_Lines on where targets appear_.

--------------------------------

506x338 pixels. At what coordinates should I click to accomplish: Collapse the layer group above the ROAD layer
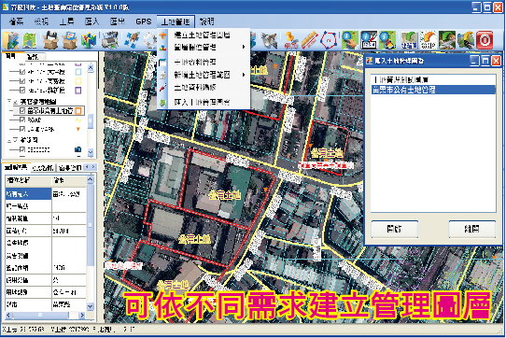9,102
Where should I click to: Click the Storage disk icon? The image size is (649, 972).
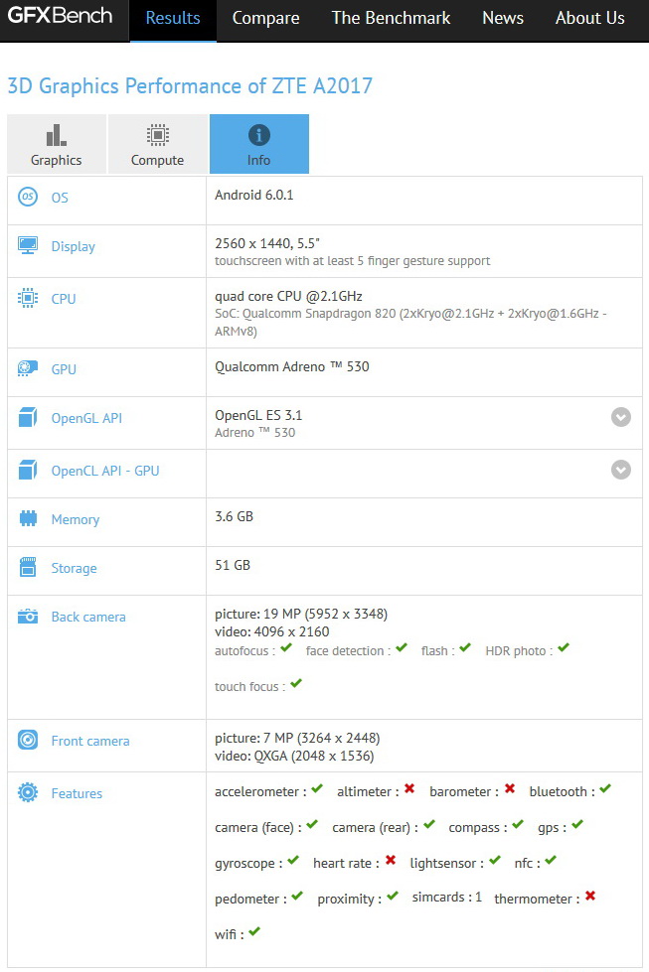(28, 568)
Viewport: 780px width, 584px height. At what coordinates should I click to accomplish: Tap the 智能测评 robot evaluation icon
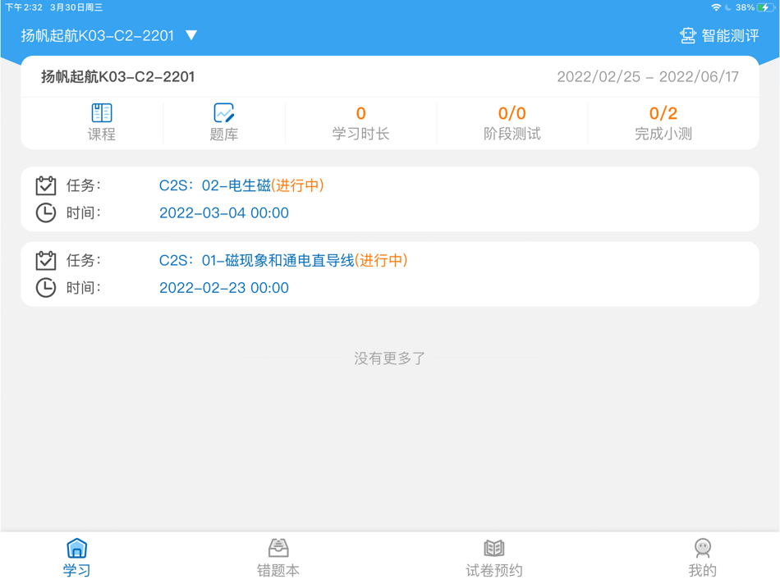click(686, 35)
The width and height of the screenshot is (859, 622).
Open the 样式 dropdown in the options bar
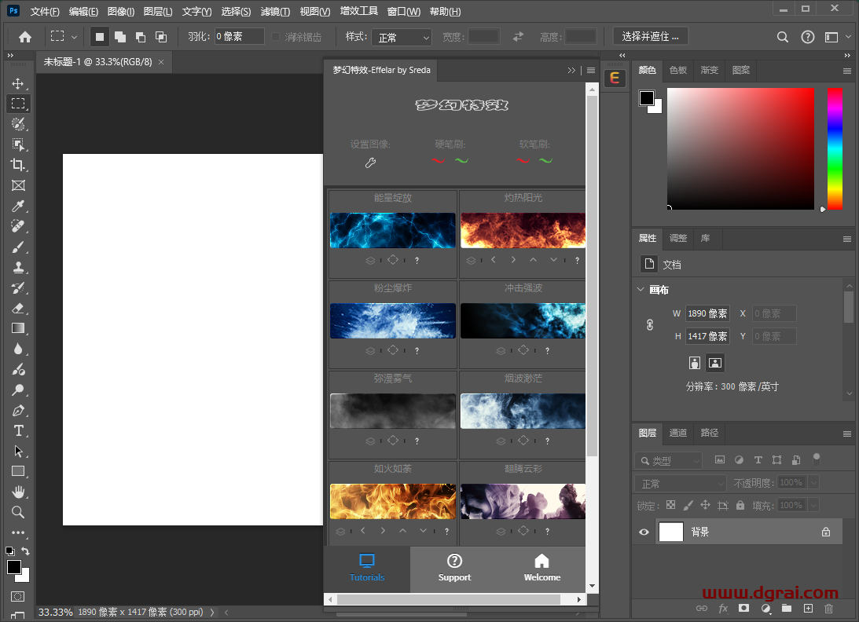tap(402, 36)
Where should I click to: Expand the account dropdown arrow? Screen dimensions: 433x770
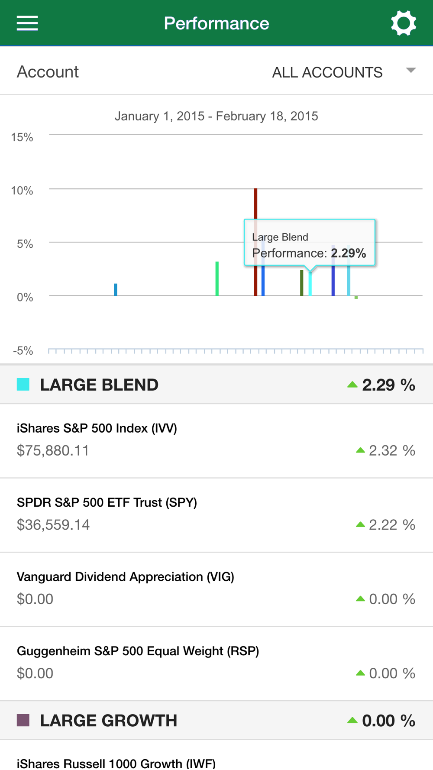coord(410,71)
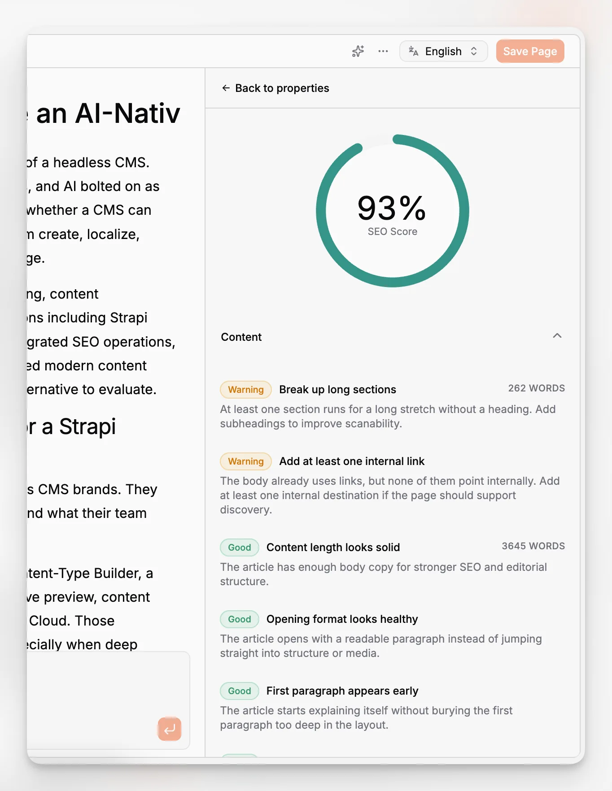Click the 262 WORDS count label
The image size is (612, 791).
[536, 388]
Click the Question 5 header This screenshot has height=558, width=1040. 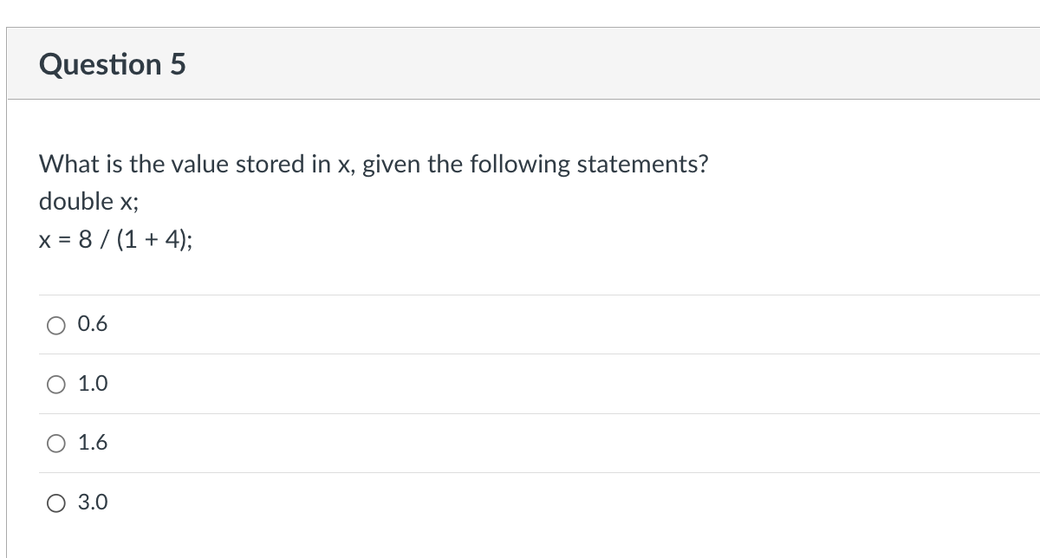pos(113,64)
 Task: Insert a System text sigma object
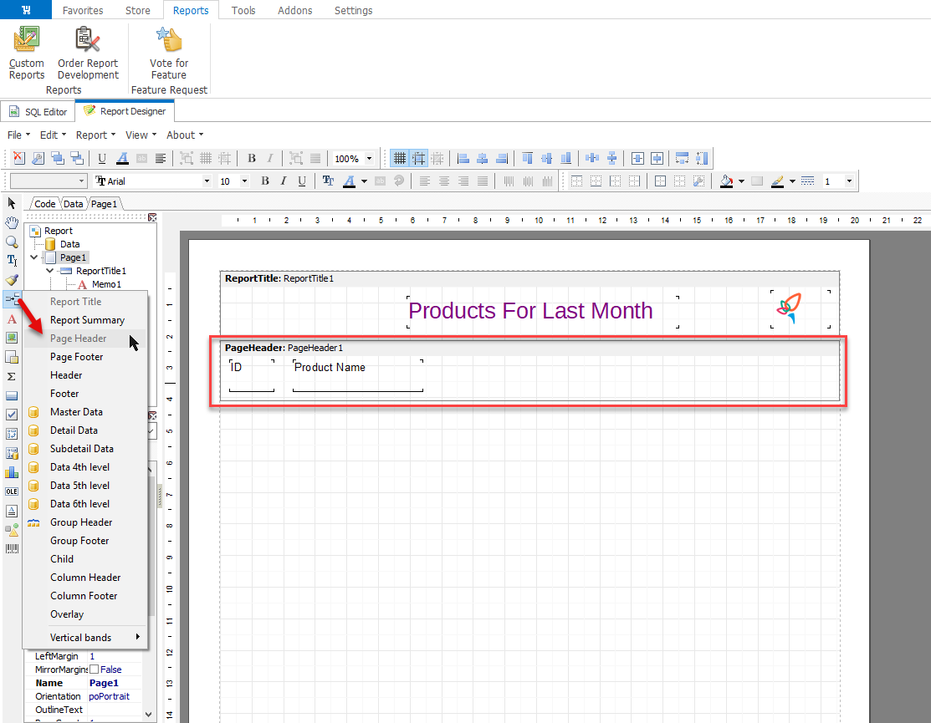point(12,376)
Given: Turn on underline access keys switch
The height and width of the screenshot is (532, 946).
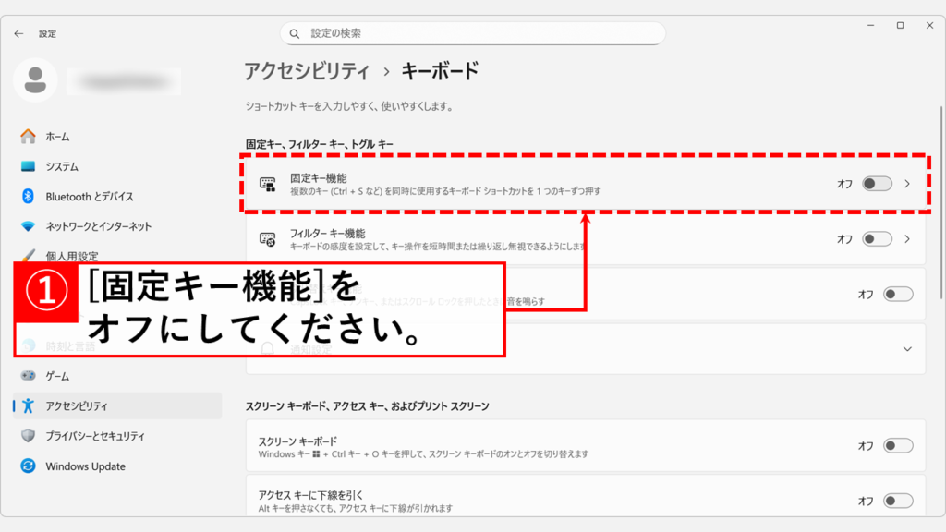Looking at the screenshot, I should tap(897, 501).
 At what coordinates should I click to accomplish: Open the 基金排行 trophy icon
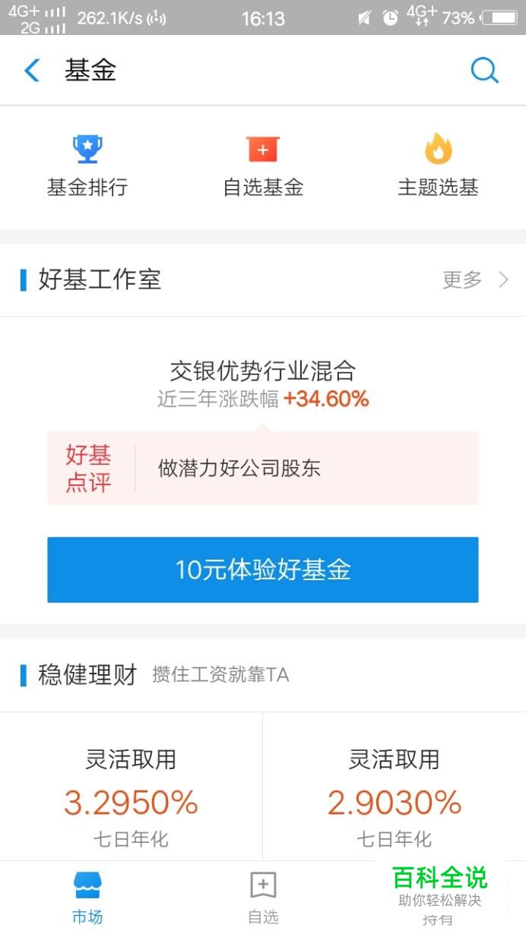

--------------------------------

_Written exercise_. Please recast the lines above as a numbered list, starting with the line containing "Given: Turn on underline access keys switch" and going on through the end of the lines, with blank lines and pictures left out.

_Completed task_.
1. Given: Turn on underline access keys switch
2. The height and width of the screenshot is (532, 946).
3. Looking at the screenshot, I should tap(897, 501).
4.  At what coordinates should I click to accomplish: Open the 基金排行 trophy icon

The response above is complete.